Und da hat er ihr das Geheimnis enthüllt, für welches mancher von uns viel bezahlen würde.«

Die jungen Spieler verdoppelten ihre Aufmerksamkeit. Tomski brannte seine Pfeife an, machte einige Züge und fuhr fort:

»Am selben Abend erschien meine Großmutter in Versailles – au jeu de la reine. Die Bank wurde vom Herzog von Orleans gehalten; der Form wegen entschuldigte sich meine Großmutter, daß sie ihre Schuld nicht schon sofort begleichen könnte, ersann deshalb zu ihrer Rechtfertigung eine kleine Geschichte und fing dann an, gegen ihn zu setzen. Sie wählte drei Karten und setzte eine nach der anderen, jede der drei Karten bekam Senika2 und zum Schluß hatte meine Großmutter alles wieder zurückgewonnen.«

»Ein Zufall!« sagte einer der Gäste.

»Märchen!« versetzte Hermann.

»Waren wohl erkennbar, die Karten!« bestärkte ein dritter.

»Ich glaube nicht«, sagte Tomski nachdrücklich.

»Was!« sagte Narumoff, »du hast eine Großmutter, die nach der Reihe drei Karten errät, und hast dir bis jetzt noch nicht ihre Kabbalistik zu eigen gemacht?«

»Hol's der Teufel!« antwortete Tomski. »Sie hatte vier Söhne, einer von ihnen war mein Vater; alle waren tolle Spieler, aber keinem von ihnen hat sie ihr Geheimnis entdeckt, obgleich es ihnen doch nur zum Vorteil sein konnte und ebenso mir.
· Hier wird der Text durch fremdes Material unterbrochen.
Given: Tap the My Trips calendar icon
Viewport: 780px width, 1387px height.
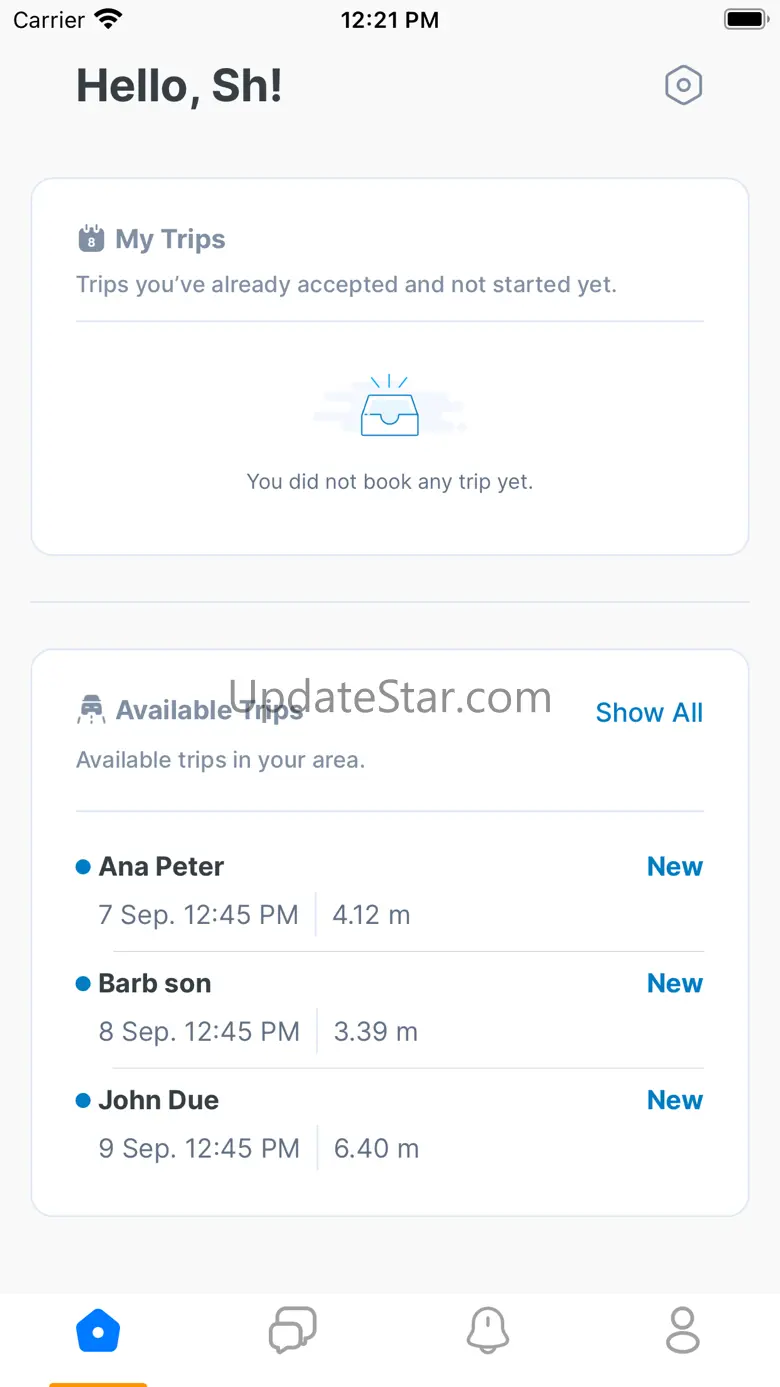Looking at the screenshot, I should click(x=91, y=239).
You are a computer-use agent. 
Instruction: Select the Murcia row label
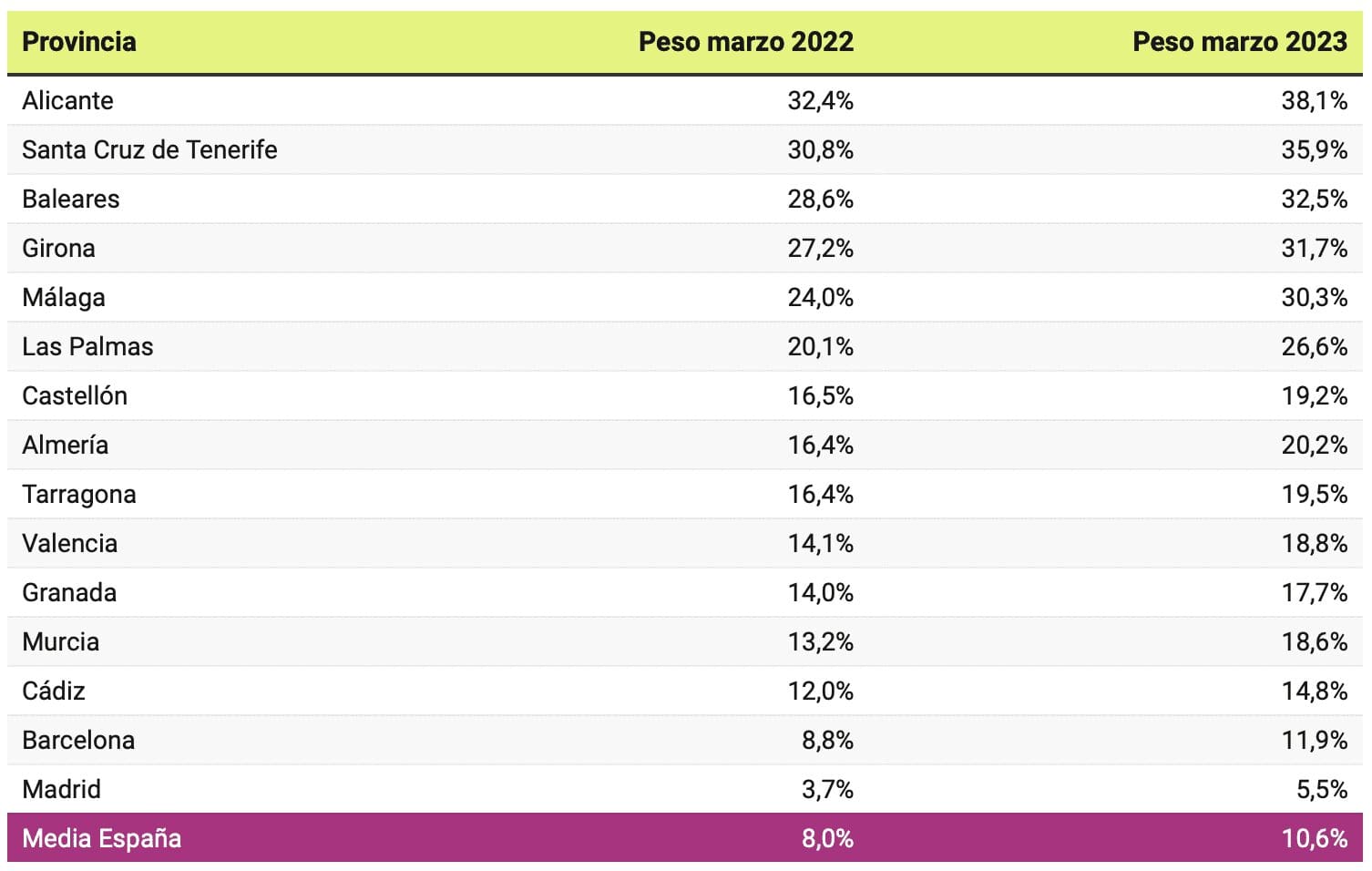click(61, 641)
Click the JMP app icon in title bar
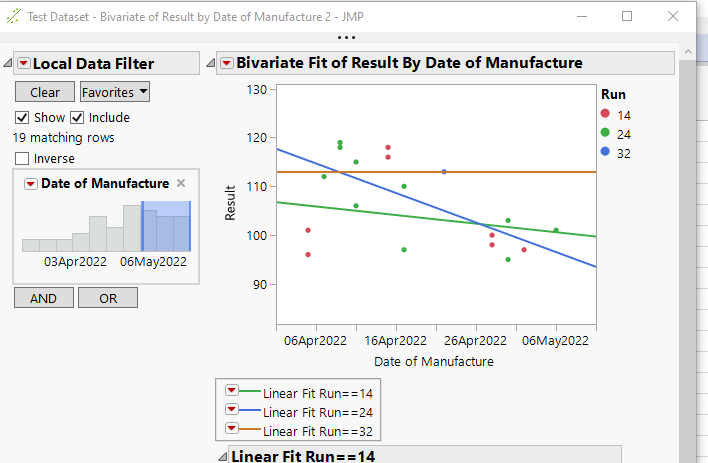The image size is (708, 463). 14,16
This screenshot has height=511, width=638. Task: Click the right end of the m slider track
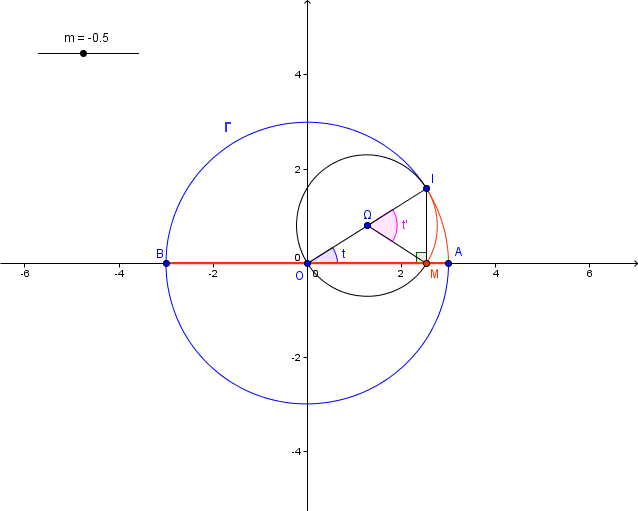tap(137, 53)
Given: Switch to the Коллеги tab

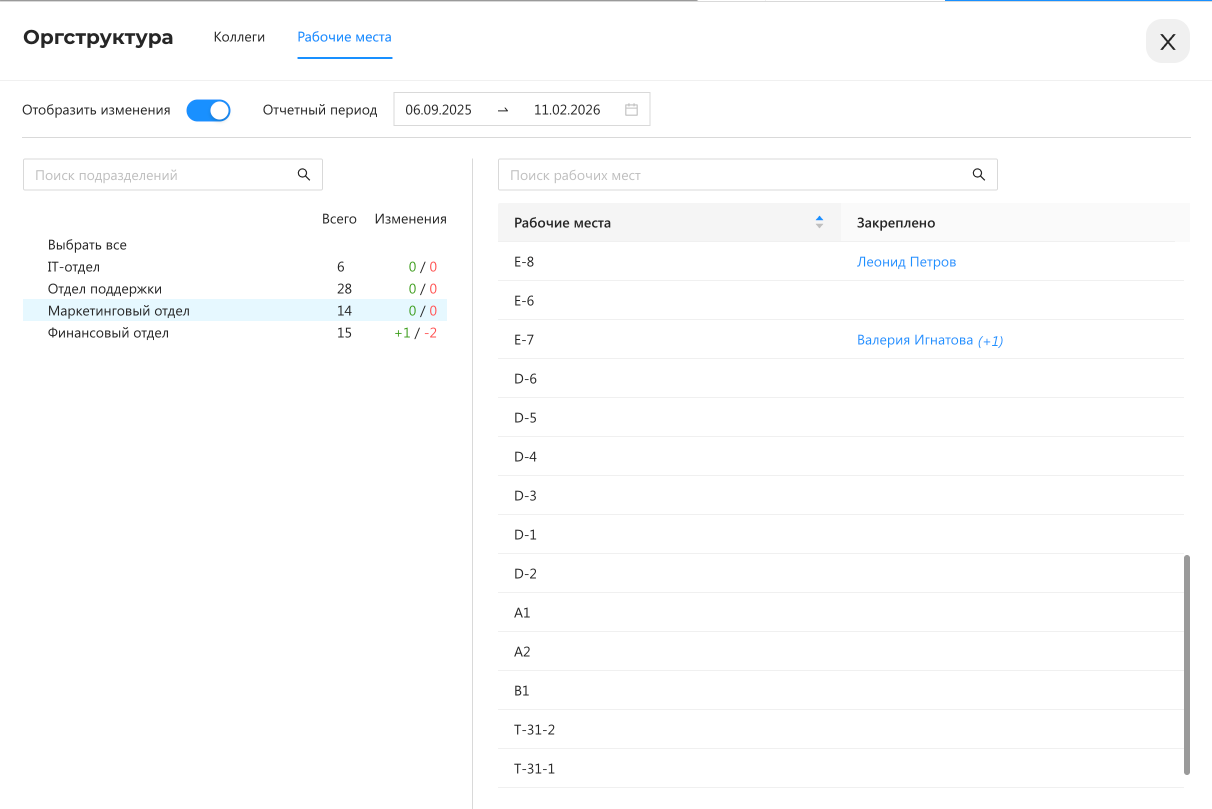Looking at the screenshot, I should click(239, 37).
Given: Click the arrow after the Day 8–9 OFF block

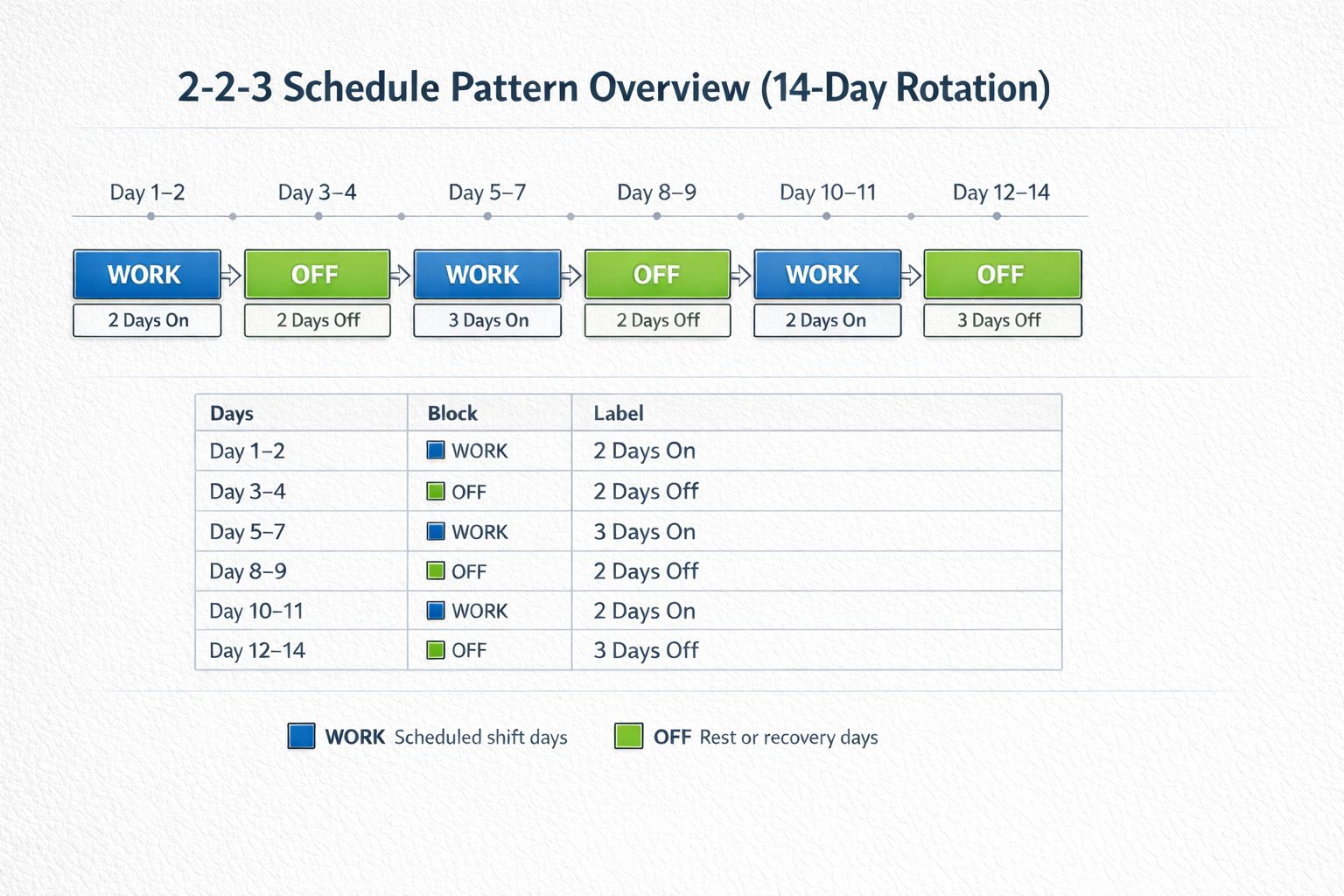Looking at the screenshot, I should (742, 276).
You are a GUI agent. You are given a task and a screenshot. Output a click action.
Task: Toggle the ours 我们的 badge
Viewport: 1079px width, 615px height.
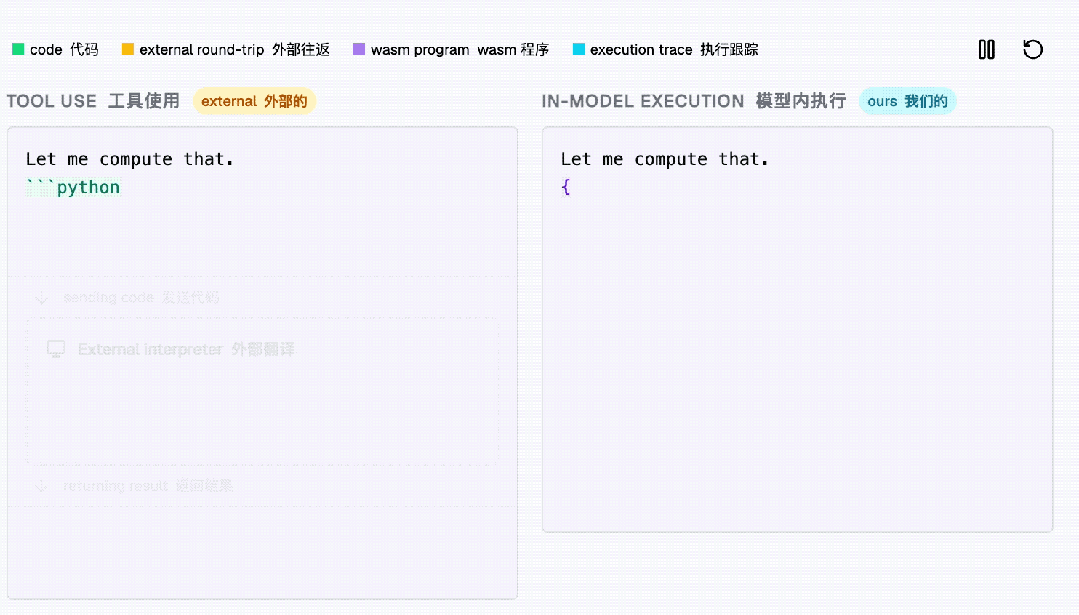[x=907, y=100]
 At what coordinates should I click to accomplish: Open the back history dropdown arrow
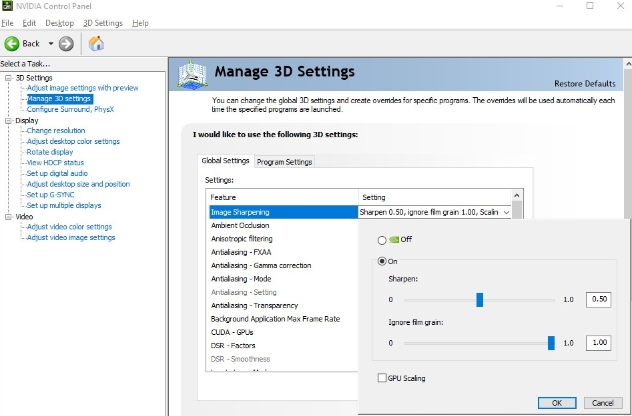[x=49, y=43]
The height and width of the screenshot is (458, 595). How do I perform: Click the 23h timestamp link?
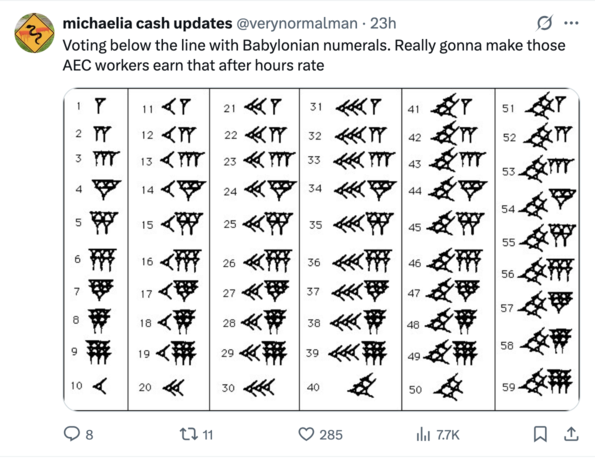383,24
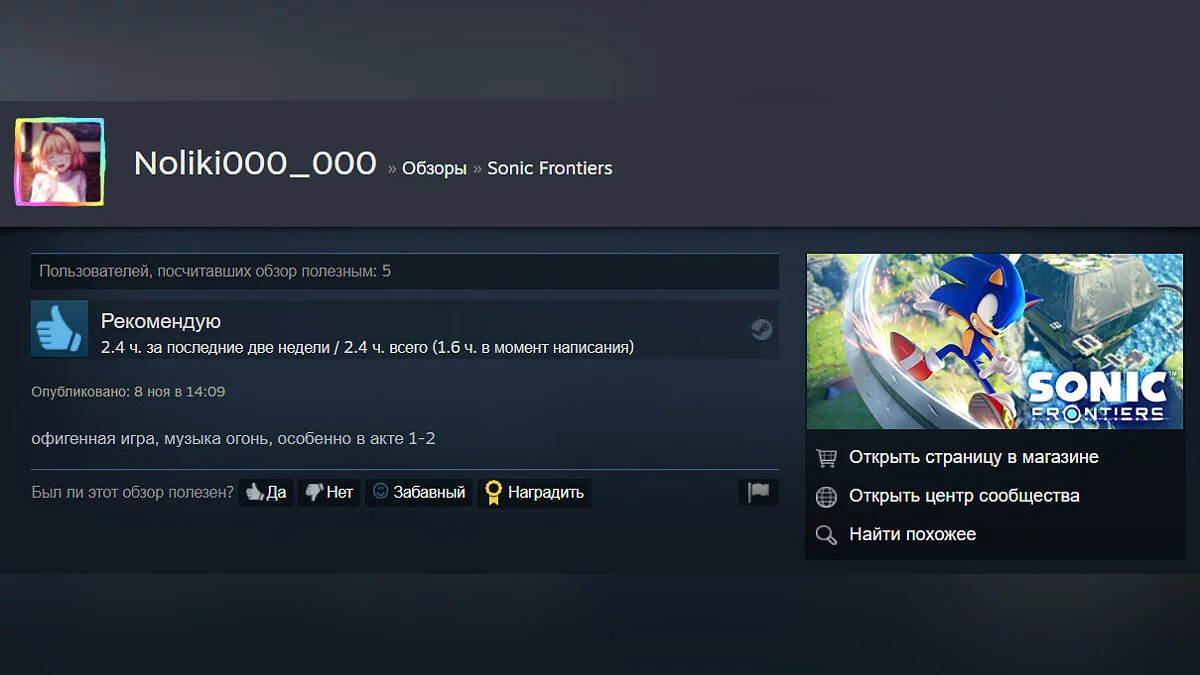Screen dimensions: 1200x675
Task: Select Открыть центр сообщества
Action: pyautogui.click(x=964, y=496)
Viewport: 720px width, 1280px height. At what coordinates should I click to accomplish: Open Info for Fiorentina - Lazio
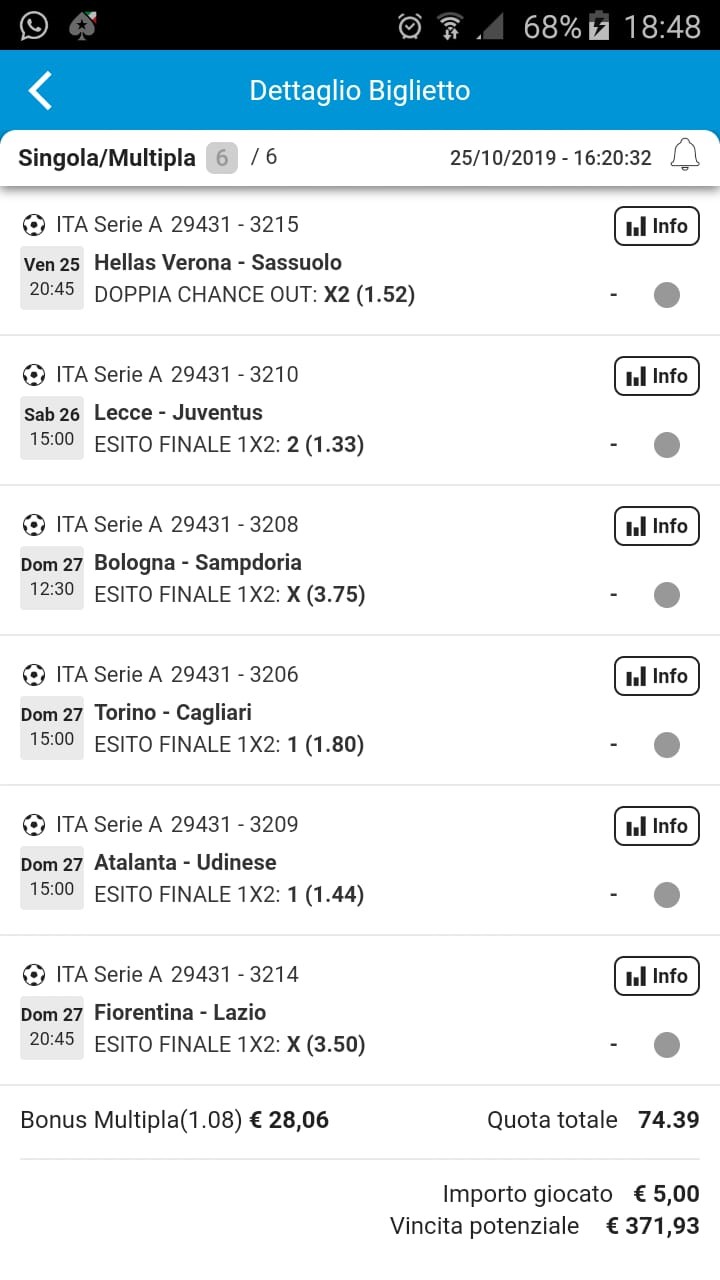pos(657,976)
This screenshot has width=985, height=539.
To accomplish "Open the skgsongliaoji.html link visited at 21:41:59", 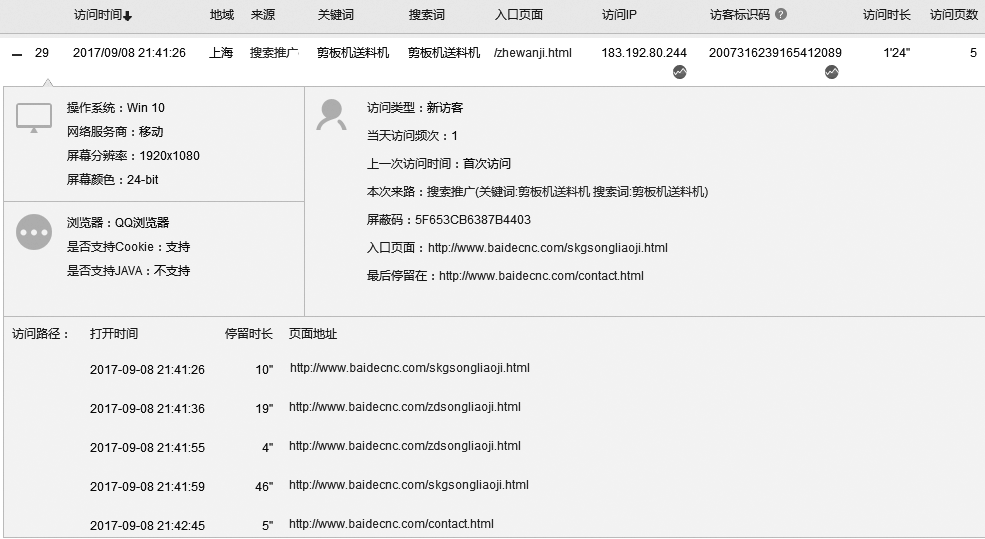I will coord(408,485).
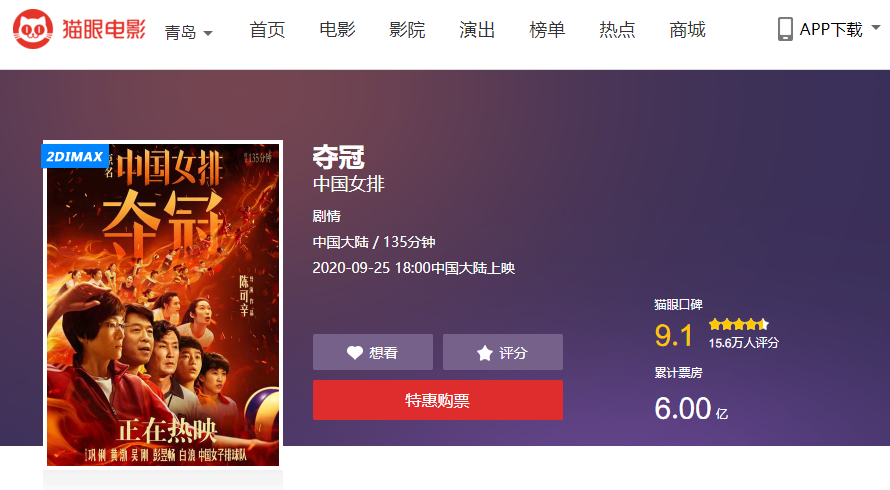Click the 猫眼电影 brand text logo
This screenshot has height=490, width=890.
pyautogui.click(x=104, y=29)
Und dennoch erzählte mir mein Onkel, der Graf Iwan Iljitsch, eine Geschichte, die er mit seinem Ehrenworte bekräftigte. Der verstorbene Tschaplitzki, jener selbe, der als Bettler starb, nachdem er Millionen durchgebracht, hatte einmal, als er noch jung war, gegen dreihunderttausend Rubel verspielt, ich glaube an Soritsch. Er war verzweifelt. Meine Großmutter, welche sonst den Leichtsinn junger Leute sehr streng verurteilte, muß wohl mit ihm Mitleid gehabt haben. Nachdem sie ihm das Ehrenwort abgenommen hatte, nie wieder zu spielen, gab sie ihm drei Karten, die er eine nach der anderen setzen sollte. Alsdann suchte Tschaplitzki seinen siegreichen Partner auf; sie fingen an zu spielen. Auf die erste Karte setzte Tschaplitzki Fünfzigtausend und gewann Senika; bot Paroli, dann Doppelparoli – und gewann nicht nur alles zurück, sondern auch noch mehr ...«

»Allein es ist Zeit, schlafen zu gehen, schon ist es drei Viertel auf sechs.«

Tatsächlich dämmerte es schon. Die jungen Leute leerten ihre Gläser und fuhren nach Hause.

1 Paroli: Die Verdoppelung des liegenden Einsatzes für das nächste Spiel

2 Senika: Die im Spiel erforderliche passende Karte.